These are some of the more general consequences of the adoption of the Agnostic philosophy. They are not pleasant to contemplate. "Never,' says an English writer, who styles himself “Physicus,'' in the history of man has so terrific a calamity befallen the race as that which all who look may now behold, advancing as a deluge, black with destruction, resistless in might, uprooting our most cherished hopes, engulfing our most cherished creed, and burying our highest life in mindless destruction.' But however deplorable the consequence, if it is true, the stream of tendency'-the force of evolution—will bear us on to it, and we shall have to meet the "black destruction' that is

resistless in might.' Is it true? If we have to be shut up to scientific methods of investigation, we must submit ourselves to the inevitable with as good grace as possible. But if the eye of sense cannot see the Theist's God, this does not prove that He is altogether the Unknowable, for spiritual things are spiritually discerned. We do not question the existence of love, because, as yet, we have not been able to discover its constituent elements by means of the crucible and the laboratory fires. The position of the Agnostic is similar to that of a man who shuts his eyes and keeps his ears open, and then asks for a suspension of judgment on the question, is there light ? because he cannot hear it. If a man proposes to seek for God by the faculties which, from the Dature of the case, cannot find Him, leaving unemployed those by which he might be successful in his search, it cannot be said that the

search has been fairly conducted; and we may legitimately be excused from accepting his conclusions. But if our inner consciousness may be used as the instrument of investigation, we may arrive at a certain knowledge of the existence of God and at a limited acquaintance with His nature. If we are conscious of a will which is the cause of our action, and then look out on the universe, we come to a knowledge of the Supreme Will, which is the cause—the primary cause of its phenomena. Our consciousness of intelligence and our experience of its operations lead us to think of a Supreme Intelligence who orders the universe. And our moral consciousness brings to light a Supreme Lawgiver.

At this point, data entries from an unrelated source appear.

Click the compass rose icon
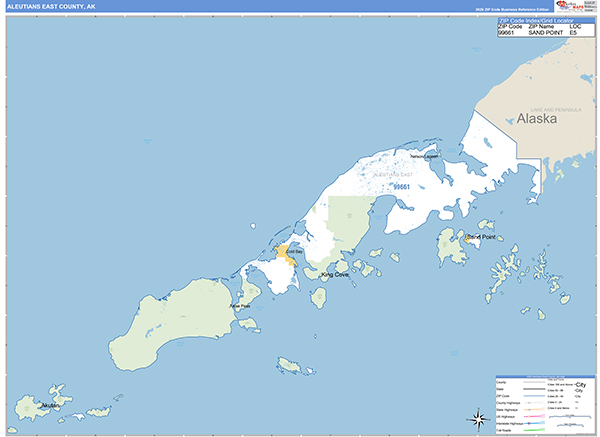This screenshot has width=600, height=437. (x=472, y=418)
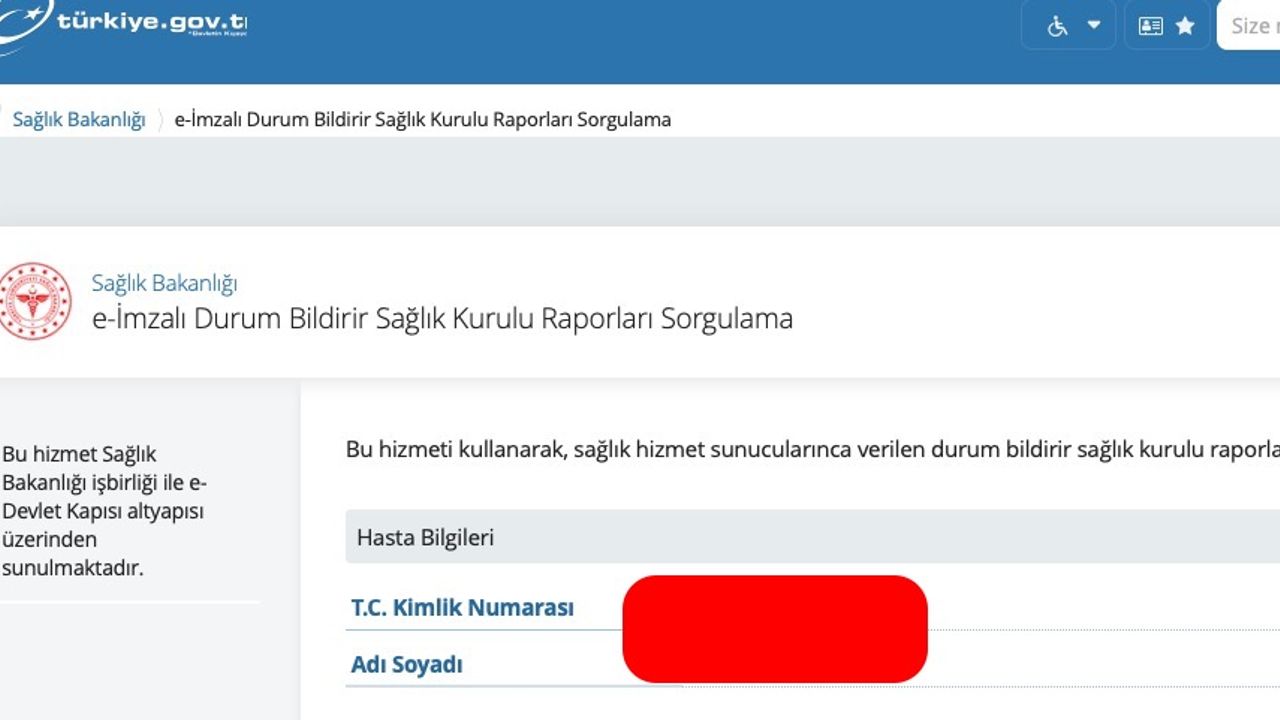Click the ID card icon in header

[x=1151, y=26]
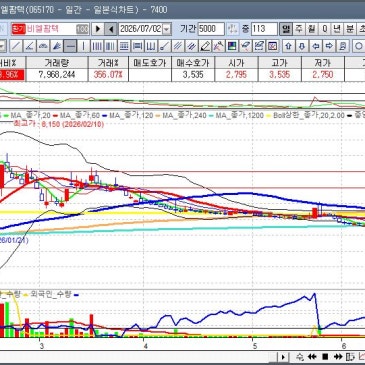This screenshot has width=365, height=365.
Task: Switch to the weekly (주) period
Action: tap(299, 29)
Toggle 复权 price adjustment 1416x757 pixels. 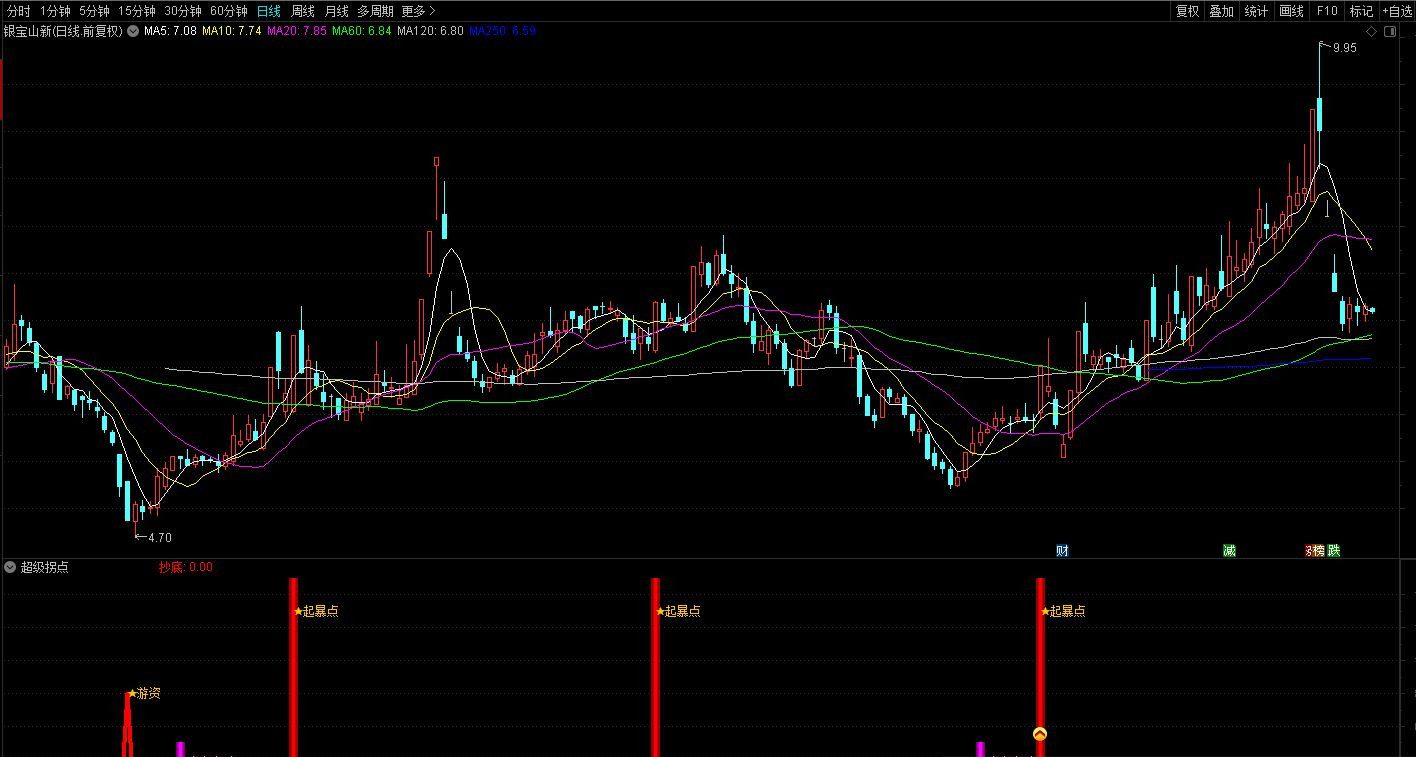click(1187, 11)
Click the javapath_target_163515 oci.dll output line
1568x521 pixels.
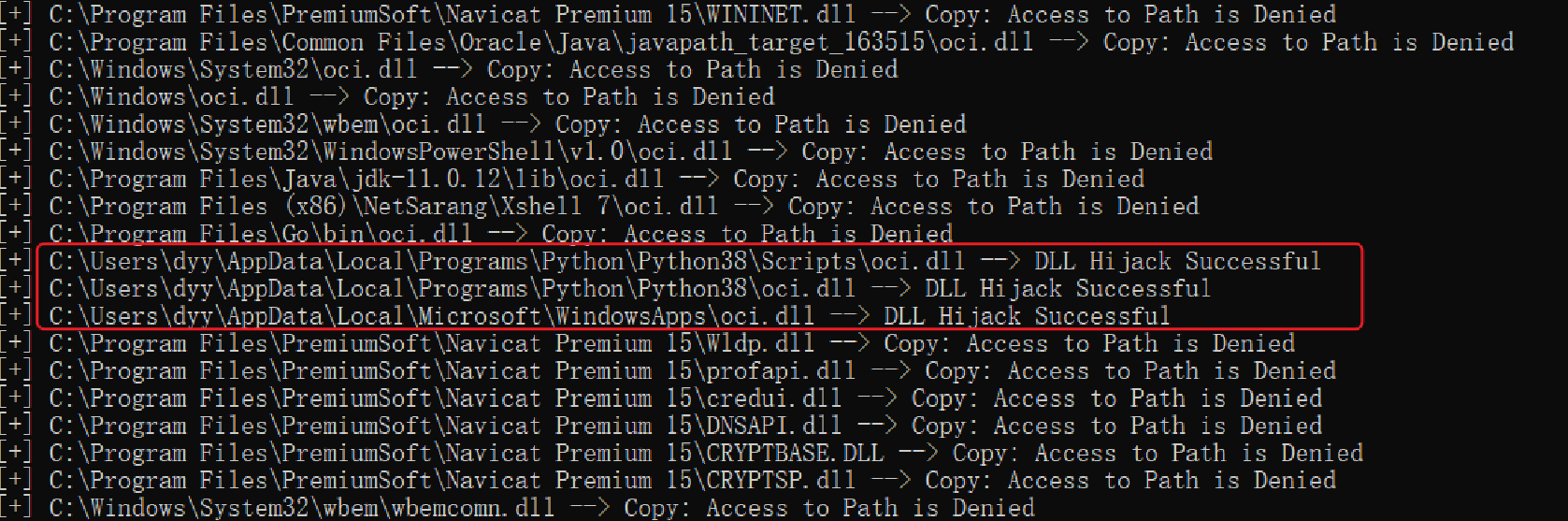coord(757,42)
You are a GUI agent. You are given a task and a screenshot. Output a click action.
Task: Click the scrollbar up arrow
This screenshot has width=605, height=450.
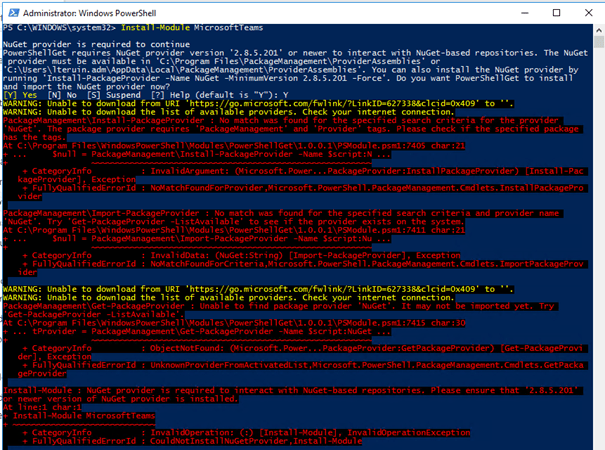pos(596,28)
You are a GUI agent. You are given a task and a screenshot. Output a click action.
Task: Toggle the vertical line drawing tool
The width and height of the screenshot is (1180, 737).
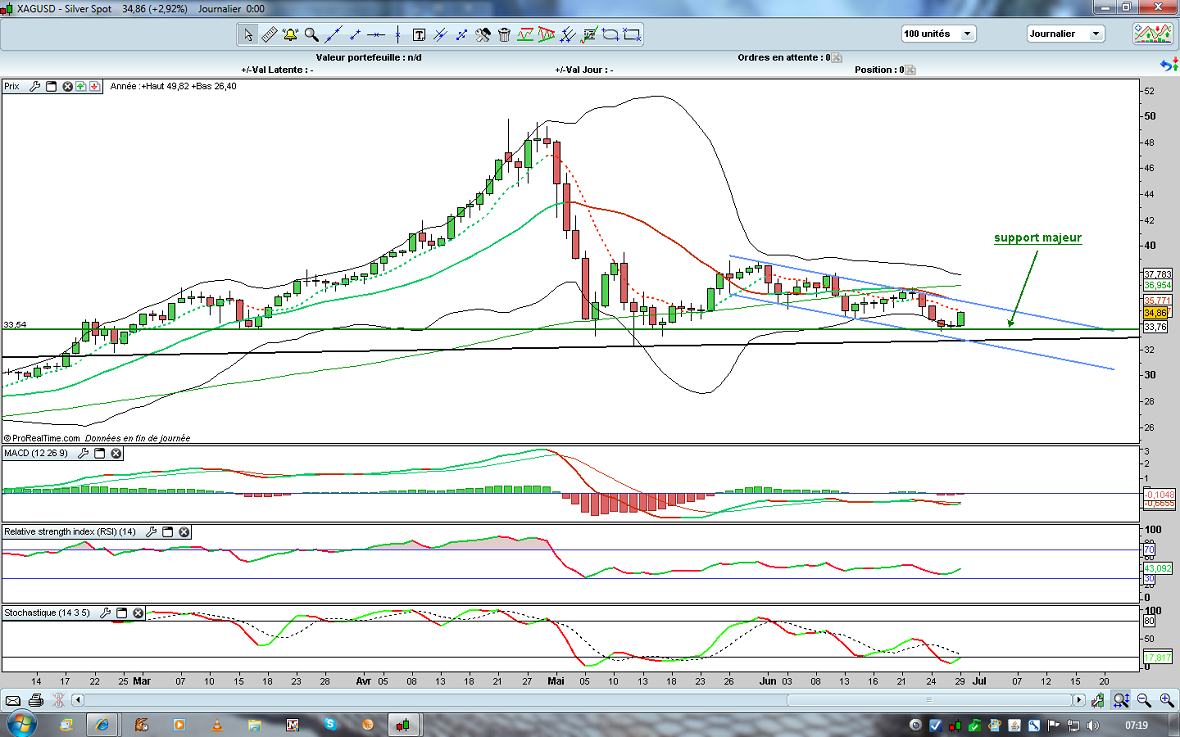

The whole question of the soul's immortality is to be determined by a solution of the difficulty, Is mind an entity or a function of the brain?' The Materialist says it is the latter, and proposes to prove his assertion by showing that every mental operation is attended by molecular movements in the nerves. But this does not really account for mental operations—it only removes the question further back. If he can show that molecular motions produce as well as attend mental operations, the dispute will be settled. This he has failed to do hitherto; and, in view of his failure, we are at liberty to hold by the opposite thesis—that it is mental operations that produce molecular change. The Agnostic is well aware of the difficulty that is thus presented, Tyndall himself admitting that the passage from the physics of the brain to the facts of consciousness is unthinkable.' Professor Clifford has made an attempt to meet this difficulty that is scarcely worthy of an exact thinker, by offering the assumption that all matter is what he calls mind-stuff,' a stuff having in it the potentiality of every mental experience, the courage of the hero, the benevolence of the philanthropist, and the wisdom of the philosopher. Had the Professor not been a man of light and leading, and the writer nobody, the latter would have been inclined to say, "stuff and nonsense.' Remembering our relative position, we will state, that to make such an assumption is to beg the whole question.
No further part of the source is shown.